> WORK TASK 1: In the Bayport Alameda blog post, could you give the passage starting with "Screen Shot 2013-06-03 at 5.10.38" and going on through "Somebody screwed up." again, with "infogram" changed to "infographic"?
> WORK TASK 2:
Answer these about the Bayport Alameda blog post on school repair costs:
(a) At what time was the post filed?
(b) According to Denise Shelton's comment, how old is the Ruby Bridges school?
(c) In the quote from the McKinsey consulting firm, what part of college classes does the U.S. attract most of its teachers from?
> WORK TASK 3: In the Bayport Alameda blog post on school repair costs, why does Denise Shelton think there must be somebody to sue over Ruby Bridges? Answer in one to three sentences.

> DOCUMENT TEXT:
════════

Blogging Bayport Alameda

June 18, 2013

Fixing a hole: the numbers

Filed under: Alameda, School — Tags: , — Lauren Do @ 6:08 am

So here are the numbers of what it will cost to fix all the facilities — with the exception of the Historic Alameda High School — if we were just to repair all of the identified problems in existing campuses.

The summary:

Screen Shot 2013-06-03 at 5.10.48 PM

And the breakdown by type of repair:

Screen Shot 2013-06-03 at 5.10.38 PM

And just because graphs are so fun, I dropped the numbers into an infogram, this one doesn’t have much clicky fun things so the screen shots are below:

It’s broken down by High and Middle Schools, Elementary Schools, and other facilities:

Screen Shot 2013-06-03 at 5.13.40 PM

Screen Shot 2013-06-03 at 5.13.50 PM

Screen Shot 2013-06-03 at 5.14.00 PM


  1. If there’s that much wrong with Ruby Bridges, there must be somebody we can sue. Almost $737k in fixes needed in civil, architectural, and electrical? The school is seven years old. If it were a housing development, you can bet there would be a lawsuit. This is not general wear and tear. Somebody screwed up.

    Comment by Denise Shelton — June 18, 2013 @ 7:34 am

  2. How many readers of this blog went to the meetings to discuss the future of the historic high school building?

    Comment by A Neighbor — June 18, 2013 @ 7:41 am

  3. nice stink hole ! now let’s shift the AFD package a bit the main offices closing , their allocations for out of town or staff recrational activity , the vehicles pool and we have a positive balance ….every Alamedan treated for a BBQ or pancake ,,,,,
    what do they mean by architectural? it is a pretty specific term used on a very generic way

    Comment by mijoka — June 18, 2013 @ 7:41 am

  4. I wonder how much of this work could be done–properly, of course, and to professional standards–by skilled volunteers. many of us have remodeled homes and have skills and time we could willingly donate to AUSD in order to effect some of these repairs and upgrades, assuming that we cold do so legally. Volunteers might be able to lower some of the heavy costs listed in the pretty charts….

    Comment by Jon Spangler — June 18, 2013 @ 10:44 am

  5. But before we build the teachers new bricks and mortar structures let’s make sure we fix the the hole between their ears.

    “….. America, where virtually anyone who graduates from college can become a teacher, and where job security, not teacher excellence, defines the workforce culture. According to the consulting firm McKinsey, “The U.S. attracts most of its teachers from the bottom two-thirds of college classes, with nearly half coming from the bottom third.” And, today, more than a third of math teachers in the U.S. don’t have an undergraduate degree in math, let alone a Master’s degree. Yet, even with this remarkably low threshold for entry, once someone becomes a teacher in the U.S., it’s virtually impossible to remove him or her for poor performance.”

════════

> DATA PROVIDED:
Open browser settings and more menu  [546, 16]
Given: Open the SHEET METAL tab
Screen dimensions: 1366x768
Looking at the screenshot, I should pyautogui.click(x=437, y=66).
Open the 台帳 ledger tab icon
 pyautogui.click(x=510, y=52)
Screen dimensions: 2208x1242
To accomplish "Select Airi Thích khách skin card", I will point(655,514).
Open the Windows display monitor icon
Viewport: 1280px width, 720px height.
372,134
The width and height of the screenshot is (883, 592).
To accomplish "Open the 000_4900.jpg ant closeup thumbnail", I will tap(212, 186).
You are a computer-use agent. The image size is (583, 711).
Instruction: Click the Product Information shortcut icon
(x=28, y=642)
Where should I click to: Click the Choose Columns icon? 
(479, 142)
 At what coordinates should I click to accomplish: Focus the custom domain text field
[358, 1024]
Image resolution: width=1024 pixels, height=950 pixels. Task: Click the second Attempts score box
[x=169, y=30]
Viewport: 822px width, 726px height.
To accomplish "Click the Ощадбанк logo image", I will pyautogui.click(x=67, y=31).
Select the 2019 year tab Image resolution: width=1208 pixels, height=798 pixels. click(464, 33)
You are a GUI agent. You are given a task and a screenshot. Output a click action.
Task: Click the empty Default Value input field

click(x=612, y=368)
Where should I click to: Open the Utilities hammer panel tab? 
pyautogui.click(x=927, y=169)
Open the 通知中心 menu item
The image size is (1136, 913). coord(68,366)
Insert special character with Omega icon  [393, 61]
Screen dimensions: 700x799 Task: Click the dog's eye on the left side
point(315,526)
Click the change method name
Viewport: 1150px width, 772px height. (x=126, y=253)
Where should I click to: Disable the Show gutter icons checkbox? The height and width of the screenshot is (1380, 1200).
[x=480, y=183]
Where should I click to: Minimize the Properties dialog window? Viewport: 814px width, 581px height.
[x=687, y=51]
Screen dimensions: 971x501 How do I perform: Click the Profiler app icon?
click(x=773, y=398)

════════

> EXERCISE ANSWER 1:
Screen Shot 2013-06-03 at 5.10.38 PM

And just because graphs are so fun, I dropped the numbers into an infographic, this one doesn’t have much clicky fun things so the screen shots are below:

It’s broken down by High and Middle Schools, Elementary Schools, and other facilities:

Screen Shot 2013-06-03 at 5.13.40 PM

Screen Shot 2013-06-03 at 5.13.50 PM

Screen Shot 2013-06-03 at 5.14.00 PM


  1. If there’s that much wrong with Ruby Bridges, there must be somebody we can sue. Almost $737k in fixes needed in civil, architectural, and electrical? The school is seven years old. If it were a housing development, you can bet there would be a lawsuit. This is not general wear and tear. Somebody screwed up.

> EXERCISE ANSWER 2:
(a) 6:08 am
(b) Seven years old
(c) The bottom two-thirds

> EXERCISE ANSWER 3: The school needs almost $737k in civil, architectural, and electrical fixes even though it is only seven years old. She argues that this is not general wear and tear, so somebody must have made a mistake.